最近豊かさと幸せについて、また違いについて考えている。豊かさとは何か。また幸せとは何か。自分の体験・実感としては子供時代、まだ高度成長経済の始まる前は、小学校にも焼け跡が残り、二部制だった。子供達がたむろする場所と言えば、駄菓子屋。テレビが無い時代、真空管ラジオの側で夕方放送される紅孔雀とかオテナの塔など(確か福田蘭堂作だったと記憶している)に聞き耳を立てていた。食べるお米は準内地米とかいう米で炊く前に小さな黒い虫探しなどをした。家での私の担当は風呂を沸かすことと鶏の世話だった。鶏は卵を取るためだ。東京都北区上十条の家の近くを川が流れていて、その川に大人が入って金属屑のようなものを探していた。子供達の遊びと言えば、ベーゴマ、メンコだった。その後テレビが普及し始め、「パパは何でも知っている」「名犬ラッシー」を見た。アメリカの家庭の豊かさに憧れた。特に食べ物に。「アメリカ人は豊かな生活をしているんだ。着ているものもきれいだし。家族同士の会話もいいな。アメリカのお父さんは子供の話もちゃんと聞いてくれる・・・」

日本は復興期、私の両親もそうだが、大人達はそれこそ生きるのに必死だったことだろう。ニコヨンと言われたヨイトマケの人達が働いているところも見かけた。

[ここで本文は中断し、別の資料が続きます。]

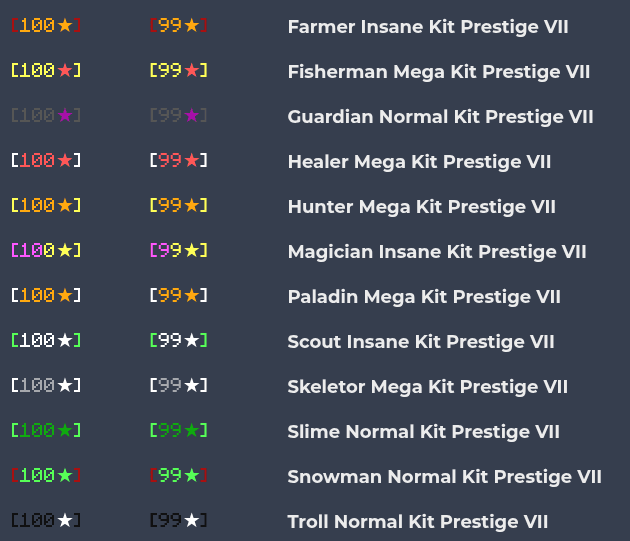
Task: Select Scout Insane Kit Prestige VII label
Action: [x=421, y=342]
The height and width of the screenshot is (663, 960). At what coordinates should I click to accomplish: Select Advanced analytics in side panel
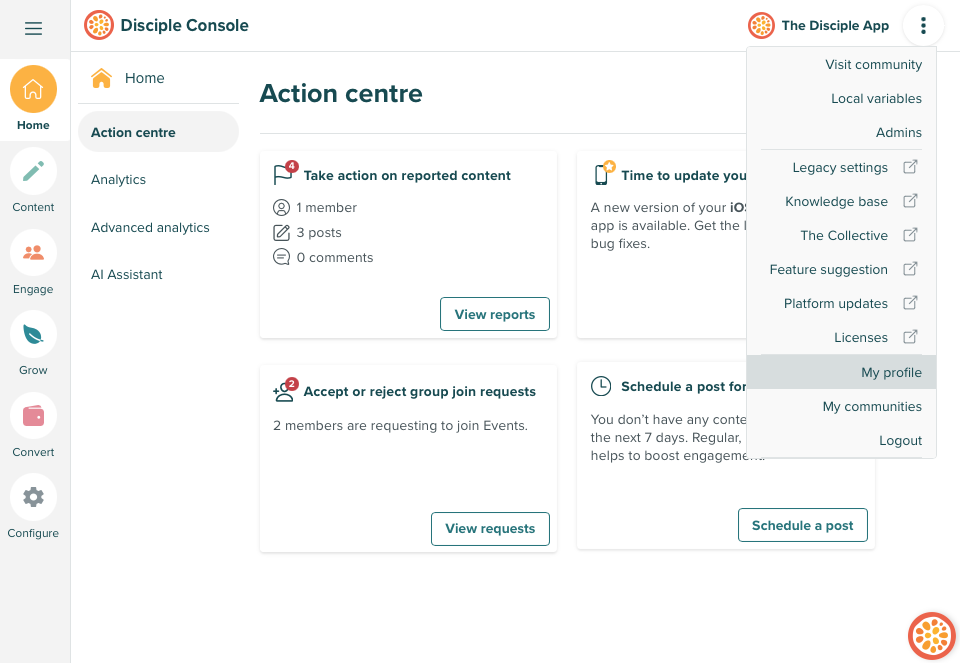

大学を出て会社に就職した。ほぼ毎日残業の時代が始まった。社会全体が「アメリカに追いつけ追い越せ」という感じで、がむしゃらに働いた。土曜日も働いた。家庭を顧みるという意識はまるでなかったように思う。経済的豊かさが全てを解決するような気持ちだった。大袈裟に言えば経済的豊かさがある意味では全知全能の「神」のような意味合いを持っていたのかもしれない。給料は右肩上がりで増え、大変だったが家を建てることもできた。バブルを経験し、バブル破裂、その後の経済低迷もいやというほど味わった。

現在日本は経済的に豊かになった。アメリカに追いつき追い越したのかが定かではないが、赤字国債の残高が地方債を含めると1600兆円以上になり、日本の安定基盤だった中産階級が崩壊し、格差が拡大している。経済的豊かさという擬似的は「神」は死んだのかもしれない。その意味でも私達は現在「幸せ」ということを再考する時期に来ていると思う。

やはり上位概念は「幸せ」なのだ。経済的豊かさは「幸せ」を支える下位概念ではないのか。自分にとって「幸せ」とはどんなことか、ぼんやりしている。まず記憶を辿って思い出すことから始めてみたい。